There is a very large horizontal conducting plate in the plane (consider it infinitely large). Its thickness is . The charge densities on the upper and the lower surfaces are both equal to .
The goal of this problem is to find the electric field (magnitude and direction) at different points.
(a) Consider a point above the upper surface. What is the direction of the electric field?
What is the magnitude of the electric field? Express your answer in terms of, if necessary, , and the constant .
unanswered
(b) Consider now a point below the lower surface. What is the direction of the electric field?
What is the magnitude of the electric field? Express your answer in terms of, if necessary, , and the constant .
unanswered
(c) Consider now a point below the top surface.
What is the magnitude of the electric field? Express your answer in terms of, if necessary, , and the constant .
unanswered
Please do not post any more questions until you show your work for the previous questions.
To find the electric field at different points above and below the conducting plate, we can use Gauss's law, which relates the electric field to the charge enclosed by a surface.
(a) To find the direction of the electric field above the upper surface, we need to consider the symmetry of the problem. Since the charge densities on both the upper and lower surfaces are equal, the plate is electrically neutral, and the electric field should be directed perpendicularly away from the plate.
To find the magnitude of the electric field at point P, we can imagine drawing a Gaussian surface in the shape of a pillbox, with its cylindrical part directly above the point P. The electric field passing through this surface will only come from the upper surface of the plate since the charge on the lower surface is inside the Gaussian surface.
Using Gauss's law, we can write:
Electric flux = Electric field x Area = (Charge enclosed)/(Epsilon naught)
Since the plate is infinitely large, the area of the upper surface of the plate is also infinitely large, and the electric flux through this surface will be constant. Therefore, the electric field at point P above the upper surface of the plate is also constant.
Assuming the charge density on both surfaces is denoted by sigma, the charge enclosed by the Gaussian surface is sigma x Area = sigma x A, where A is the area of the cylindrical part of the Gaussian surface.
Using Gauss's law, we can now solve for the electric field:
Electric field x 2πrL = (sigma x A) / (Epsilon naught)
Simplifying, we get:
Electric field = (sigma / (2 x epsilon naught)) x (1 / r)
So, the magnitude of the electric field at point P above the upper surface is (sigma / (2 x epsilon naught)) x (1 / r), while the direction is perpendicular away from the surface.

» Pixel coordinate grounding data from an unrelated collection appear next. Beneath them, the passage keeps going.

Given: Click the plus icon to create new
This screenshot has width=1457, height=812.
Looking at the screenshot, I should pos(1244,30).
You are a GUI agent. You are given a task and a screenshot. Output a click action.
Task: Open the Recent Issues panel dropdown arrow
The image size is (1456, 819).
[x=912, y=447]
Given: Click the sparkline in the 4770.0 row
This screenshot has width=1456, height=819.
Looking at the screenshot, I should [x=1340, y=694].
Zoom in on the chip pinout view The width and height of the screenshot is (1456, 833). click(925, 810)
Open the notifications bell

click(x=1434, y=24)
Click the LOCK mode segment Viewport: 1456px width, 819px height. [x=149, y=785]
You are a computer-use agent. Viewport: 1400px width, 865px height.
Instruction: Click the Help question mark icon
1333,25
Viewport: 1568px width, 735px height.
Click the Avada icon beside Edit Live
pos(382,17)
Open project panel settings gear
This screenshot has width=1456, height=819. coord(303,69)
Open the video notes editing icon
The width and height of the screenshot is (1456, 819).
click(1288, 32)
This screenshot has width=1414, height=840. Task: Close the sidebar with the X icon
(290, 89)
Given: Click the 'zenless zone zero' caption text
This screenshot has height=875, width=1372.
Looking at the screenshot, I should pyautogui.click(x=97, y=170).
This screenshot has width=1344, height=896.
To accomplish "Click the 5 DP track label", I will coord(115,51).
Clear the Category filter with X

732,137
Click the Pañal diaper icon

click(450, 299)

(b) Similarly, to find the direction of the electric field below the lower surface, we consider that the plate is electrically neutral, and the electric field should be directed perpendicularly towards the plate. The magnitude of the electric field can be found using the same reasoning as in part (a), but this time the Gauss's surface will enclose the charge on the lower surface.
The magnitude of the electric field at point Q below the lower surface is also (sigma / (2 x epsilon naught)) x (1 / r), and the direction is perpendicular towards the surface.
(c) For a point R below the top surface, the contribution from the upper surface is cancelled by the contribution from the lower surface because the plate is electrically neutral. Therefore, the magnitude of the electric field at point R is zero, and the direction is undefined as there is no net electric field.
In summary:
(a) Electric field magnitude above the upper surface: (sigma / (2 x epsilon naught)) x (1 / r) directed away from the surface.
(b) Electric field magnitude below the lower surface: (sigma / (2 x epsilon naught)) x (1 / r) directed towards the surface.
(c) Electric field magnitude below the top surface: 0, direction is undefined.